Huge pages make each entry cover 2 MB instead of 4 KB. Same 64 entries, but now they cover 128 MB. That is a 512x improvement from changing nothing about the code.
What Actually Happens
Linux offers two ways to use huge pages, and they have very different tradeoffs:
Explicit huge pages (hugetlbfs) are preallocated. The administrator tells the kernel "reserve 1,024 huge pages" via /proc/sys/vm/nr_hugepages, and it carves 2 GB of contiguous memory from the buddy allocator right then. These pages are pinned -- they cannot be swapped, reclaimed, or fragmented. Applications use them via mmap(MAP_HUGETLB) or by mapping files from hugetlbfs.
The upside: guaranteed availability, zero runtime overhead, completely deterministic.
The downside: manual management. If the pool runs out, allocations fail. Over-reserving locks that memory away from everything else. And the 2 MB granularity wastes memory for non-aligned allocations.
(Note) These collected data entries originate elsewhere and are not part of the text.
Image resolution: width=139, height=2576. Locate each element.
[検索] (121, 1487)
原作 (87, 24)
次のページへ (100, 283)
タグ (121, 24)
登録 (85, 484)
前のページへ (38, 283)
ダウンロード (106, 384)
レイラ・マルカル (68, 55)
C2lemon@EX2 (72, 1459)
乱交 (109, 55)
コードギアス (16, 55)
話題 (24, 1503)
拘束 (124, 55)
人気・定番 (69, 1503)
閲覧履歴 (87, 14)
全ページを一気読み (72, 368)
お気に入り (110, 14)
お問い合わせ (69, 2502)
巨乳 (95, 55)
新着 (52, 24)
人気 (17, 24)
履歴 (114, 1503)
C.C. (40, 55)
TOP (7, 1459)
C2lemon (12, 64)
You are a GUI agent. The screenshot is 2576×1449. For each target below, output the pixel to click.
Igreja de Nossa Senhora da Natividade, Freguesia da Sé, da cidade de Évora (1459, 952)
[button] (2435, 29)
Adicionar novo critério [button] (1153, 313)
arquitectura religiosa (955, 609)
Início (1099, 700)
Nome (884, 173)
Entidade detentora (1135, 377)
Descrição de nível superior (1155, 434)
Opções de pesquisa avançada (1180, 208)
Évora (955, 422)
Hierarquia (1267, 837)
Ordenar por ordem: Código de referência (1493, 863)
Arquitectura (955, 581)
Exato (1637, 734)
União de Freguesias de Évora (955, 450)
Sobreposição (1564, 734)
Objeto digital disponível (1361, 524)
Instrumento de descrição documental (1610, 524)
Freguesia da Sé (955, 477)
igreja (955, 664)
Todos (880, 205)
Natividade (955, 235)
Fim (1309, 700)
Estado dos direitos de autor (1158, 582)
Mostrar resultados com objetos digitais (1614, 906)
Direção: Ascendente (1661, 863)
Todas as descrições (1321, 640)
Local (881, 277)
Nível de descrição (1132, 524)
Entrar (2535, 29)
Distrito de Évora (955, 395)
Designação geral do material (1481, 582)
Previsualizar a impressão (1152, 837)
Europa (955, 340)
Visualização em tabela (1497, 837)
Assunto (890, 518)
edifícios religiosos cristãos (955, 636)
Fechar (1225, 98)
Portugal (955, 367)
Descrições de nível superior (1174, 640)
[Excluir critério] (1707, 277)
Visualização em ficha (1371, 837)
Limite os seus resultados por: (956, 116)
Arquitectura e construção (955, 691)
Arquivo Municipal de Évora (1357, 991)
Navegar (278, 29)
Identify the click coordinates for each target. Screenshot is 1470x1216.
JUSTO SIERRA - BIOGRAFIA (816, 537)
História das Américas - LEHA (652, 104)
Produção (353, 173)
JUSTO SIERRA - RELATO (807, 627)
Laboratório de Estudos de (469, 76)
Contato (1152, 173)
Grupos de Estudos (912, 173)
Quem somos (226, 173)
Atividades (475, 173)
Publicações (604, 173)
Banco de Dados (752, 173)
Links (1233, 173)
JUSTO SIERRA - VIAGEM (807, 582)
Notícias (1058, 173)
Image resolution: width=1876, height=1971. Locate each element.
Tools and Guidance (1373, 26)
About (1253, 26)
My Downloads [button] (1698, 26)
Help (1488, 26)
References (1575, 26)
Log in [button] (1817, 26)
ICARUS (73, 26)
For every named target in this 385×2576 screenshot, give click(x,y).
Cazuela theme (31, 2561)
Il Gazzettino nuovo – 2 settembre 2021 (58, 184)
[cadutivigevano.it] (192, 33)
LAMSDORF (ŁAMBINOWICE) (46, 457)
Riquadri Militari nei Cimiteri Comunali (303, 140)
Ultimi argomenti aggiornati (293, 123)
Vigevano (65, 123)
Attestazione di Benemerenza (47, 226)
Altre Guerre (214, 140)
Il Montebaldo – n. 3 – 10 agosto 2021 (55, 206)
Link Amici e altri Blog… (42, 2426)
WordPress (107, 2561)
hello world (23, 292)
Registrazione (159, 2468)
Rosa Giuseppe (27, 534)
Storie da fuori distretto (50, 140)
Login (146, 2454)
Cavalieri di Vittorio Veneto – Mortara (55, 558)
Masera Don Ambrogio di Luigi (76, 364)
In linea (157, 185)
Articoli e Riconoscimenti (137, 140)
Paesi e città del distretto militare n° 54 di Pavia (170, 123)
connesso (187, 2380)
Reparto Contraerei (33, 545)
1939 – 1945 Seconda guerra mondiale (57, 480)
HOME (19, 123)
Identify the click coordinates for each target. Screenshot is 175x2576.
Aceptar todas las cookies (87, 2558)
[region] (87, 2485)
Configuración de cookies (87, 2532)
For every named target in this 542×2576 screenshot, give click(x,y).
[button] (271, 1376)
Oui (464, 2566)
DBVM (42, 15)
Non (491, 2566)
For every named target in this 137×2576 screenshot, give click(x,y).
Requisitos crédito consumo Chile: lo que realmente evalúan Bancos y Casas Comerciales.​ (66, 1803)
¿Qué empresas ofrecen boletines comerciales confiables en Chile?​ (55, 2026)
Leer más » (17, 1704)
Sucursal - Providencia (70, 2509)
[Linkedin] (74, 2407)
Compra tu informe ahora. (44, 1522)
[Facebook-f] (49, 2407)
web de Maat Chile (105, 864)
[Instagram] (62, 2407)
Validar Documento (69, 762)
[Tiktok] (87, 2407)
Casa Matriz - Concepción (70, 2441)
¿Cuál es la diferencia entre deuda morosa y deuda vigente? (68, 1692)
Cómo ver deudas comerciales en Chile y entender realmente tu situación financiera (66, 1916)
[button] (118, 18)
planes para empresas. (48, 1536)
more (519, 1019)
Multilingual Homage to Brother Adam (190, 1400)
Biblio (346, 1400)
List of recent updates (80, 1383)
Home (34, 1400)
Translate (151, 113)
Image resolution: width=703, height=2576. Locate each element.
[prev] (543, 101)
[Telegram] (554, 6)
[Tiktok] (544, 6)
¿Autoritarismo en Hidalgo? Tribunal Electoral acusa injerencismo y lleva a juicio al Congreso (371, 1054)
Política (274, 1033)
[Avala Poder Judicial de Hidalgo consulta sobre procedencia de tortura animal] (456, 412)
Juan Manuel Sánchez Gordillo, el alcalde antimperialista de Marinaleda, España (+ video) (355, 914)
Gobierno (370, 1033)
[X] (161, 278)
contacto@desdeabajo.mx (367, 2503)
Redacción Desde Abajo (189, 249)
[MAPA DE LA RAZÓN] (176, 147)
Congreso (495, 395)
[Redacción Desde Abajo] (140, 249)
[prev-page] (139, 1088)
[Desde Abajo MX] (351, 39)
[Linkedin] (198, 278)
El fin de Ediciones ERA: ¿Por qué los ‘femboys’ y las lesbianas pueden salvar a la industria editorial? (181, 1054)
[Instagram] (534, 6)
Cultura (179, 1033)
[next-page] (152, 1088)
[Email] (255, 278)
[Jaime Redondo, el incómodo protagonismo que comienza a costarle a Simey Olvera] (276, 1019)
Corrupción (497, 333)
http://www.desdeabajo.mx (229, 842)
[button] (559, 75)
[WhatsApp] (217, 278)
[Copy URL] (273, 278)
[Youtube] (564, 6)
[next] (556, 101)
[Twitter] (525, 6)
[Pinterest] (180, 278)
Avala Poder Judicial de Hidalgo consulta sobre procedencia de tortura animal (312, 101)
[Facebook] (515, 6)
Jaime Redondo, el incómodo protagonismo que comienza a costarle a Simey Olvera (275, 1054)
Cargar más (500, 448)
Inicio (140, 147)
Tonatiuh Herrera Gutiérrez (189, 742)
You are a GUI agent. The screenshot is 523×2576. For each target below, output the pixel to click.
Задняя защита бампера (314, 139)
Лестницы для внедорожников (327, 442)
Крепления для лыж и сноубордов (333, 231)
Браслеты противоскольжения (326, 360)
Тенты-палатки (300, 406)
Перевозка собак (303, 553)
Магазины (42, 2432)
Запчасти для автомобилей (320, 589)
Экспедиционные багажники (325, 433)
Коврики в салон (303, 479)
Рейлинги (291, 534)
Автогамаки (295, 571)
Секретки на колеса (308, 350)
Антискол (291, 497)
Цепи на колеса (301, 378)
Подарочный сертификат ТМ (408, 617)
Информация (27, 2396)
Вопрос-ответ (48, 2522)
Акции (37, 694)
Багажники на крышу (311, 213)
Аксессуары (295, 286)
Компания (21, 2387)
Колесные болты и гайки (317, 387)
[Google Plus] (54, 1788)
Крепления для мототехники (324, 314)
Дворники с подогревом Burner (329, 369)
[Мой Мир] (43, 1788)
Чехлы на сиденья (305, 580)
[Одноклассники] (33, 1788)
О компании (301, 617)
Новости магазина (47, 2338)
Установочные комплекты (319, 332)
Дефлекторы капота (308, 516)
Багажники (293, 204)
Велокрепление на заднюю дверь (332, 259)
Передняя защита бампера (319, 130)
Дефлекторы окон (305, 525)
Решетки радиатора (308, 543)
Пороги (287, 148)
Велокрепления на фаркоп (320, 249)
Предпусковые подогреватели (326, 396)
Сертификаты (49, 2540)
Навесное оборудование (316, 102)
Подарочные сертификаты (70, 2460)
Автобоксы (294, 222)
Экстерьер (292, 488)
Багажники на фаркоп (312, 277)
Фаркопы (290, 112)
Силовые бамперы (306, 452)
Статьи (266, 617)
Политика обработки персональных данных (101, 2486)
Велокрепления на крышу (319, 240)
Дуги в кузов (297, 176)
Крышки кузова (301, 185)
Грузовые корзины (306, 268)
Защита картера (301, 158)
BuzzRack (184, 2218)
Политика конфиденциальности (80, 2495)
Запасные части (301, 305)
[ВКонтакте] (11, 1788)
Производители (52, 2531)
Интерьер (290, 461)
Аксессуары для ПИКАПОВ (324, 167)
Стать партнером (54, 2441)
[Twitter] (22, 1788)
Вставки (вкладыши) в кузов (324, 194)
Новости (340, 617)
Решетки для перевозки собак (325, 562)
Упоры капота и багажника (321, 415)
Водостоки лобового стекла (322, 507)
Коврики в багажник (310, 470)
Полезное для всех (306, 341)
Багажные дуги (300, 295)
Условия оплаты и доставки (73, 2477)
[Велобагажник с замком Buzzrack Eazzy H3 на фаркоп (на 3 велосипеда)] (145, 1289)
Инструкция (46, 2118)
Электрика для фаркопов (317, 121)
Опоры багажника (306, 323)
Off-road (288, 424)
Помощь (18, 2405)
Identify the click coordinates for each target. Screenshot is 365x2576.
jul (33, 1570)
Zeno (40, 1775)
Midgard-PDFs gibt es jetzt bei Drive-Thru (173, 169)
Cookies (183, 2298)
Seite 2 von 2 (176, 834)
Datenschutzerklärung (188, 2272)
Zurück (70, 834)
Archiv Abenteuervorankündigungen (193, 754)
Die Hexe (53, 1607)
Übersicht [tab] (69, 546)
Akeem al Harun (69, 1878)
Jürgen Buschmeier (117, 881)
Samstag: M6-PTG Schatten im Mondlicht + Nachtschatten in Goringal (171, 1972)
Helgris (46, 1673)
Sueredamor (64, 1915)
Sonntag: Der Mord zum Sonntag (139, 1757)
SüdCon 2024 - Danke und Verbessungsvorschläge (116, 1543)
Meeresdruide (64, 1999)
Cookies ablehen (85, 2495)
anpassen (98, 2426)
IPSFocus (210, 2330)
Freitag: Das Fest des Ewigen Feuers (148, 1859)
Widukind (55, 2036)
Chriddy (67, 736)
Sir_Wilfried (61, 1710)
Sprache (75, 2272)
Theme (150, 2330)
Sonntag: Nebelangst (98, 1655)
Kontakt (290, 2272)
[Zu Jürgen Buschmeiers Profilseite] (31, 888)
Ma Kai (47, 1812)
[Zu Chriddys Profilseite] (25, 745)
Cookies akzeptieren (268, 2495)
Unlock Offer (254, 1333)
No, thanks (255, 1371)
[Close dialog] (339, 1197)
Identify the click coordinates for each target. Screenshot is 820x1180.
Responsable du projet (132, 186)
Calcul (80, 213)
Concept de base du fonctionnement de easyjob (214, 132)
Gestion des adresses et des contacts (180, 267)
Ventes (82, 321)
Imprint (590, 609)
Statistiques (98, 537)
Transparent Huge Pages (THP) are automatic. When the kernel handles a page fault, it tries to allocate a 2 MB page instead of a 4 KB one. If contiguous memory is not available, it falls back to 4 KB. A background kernel thread called khugepaged scans for groups of 512 contiguous 4 KB pages that can be promoted (collapsed) into a single 2 MB THP.
The upside: no configuration, no preallocated pools, works transparently.
The downside: promotion requires memory compaction -- the kernel physically moves pages to create contiguous free regions. This can stall a process for milliseconds. For latency-sensitive workloads, this is a dealbreaker.
Under the Hood
The page table savings are concrete. A 2 MB huge page uses a single PMD entry with the PS (Page Size) bit set, eliminating the entire PTE level. Each PTE page holds 512 entries at 8 bytes each -- that is 4 KB of kernel memory saved per huge page. For a 64 GB database shared buffer, this saves 128 MB of page table memory compared to 4 KB pages.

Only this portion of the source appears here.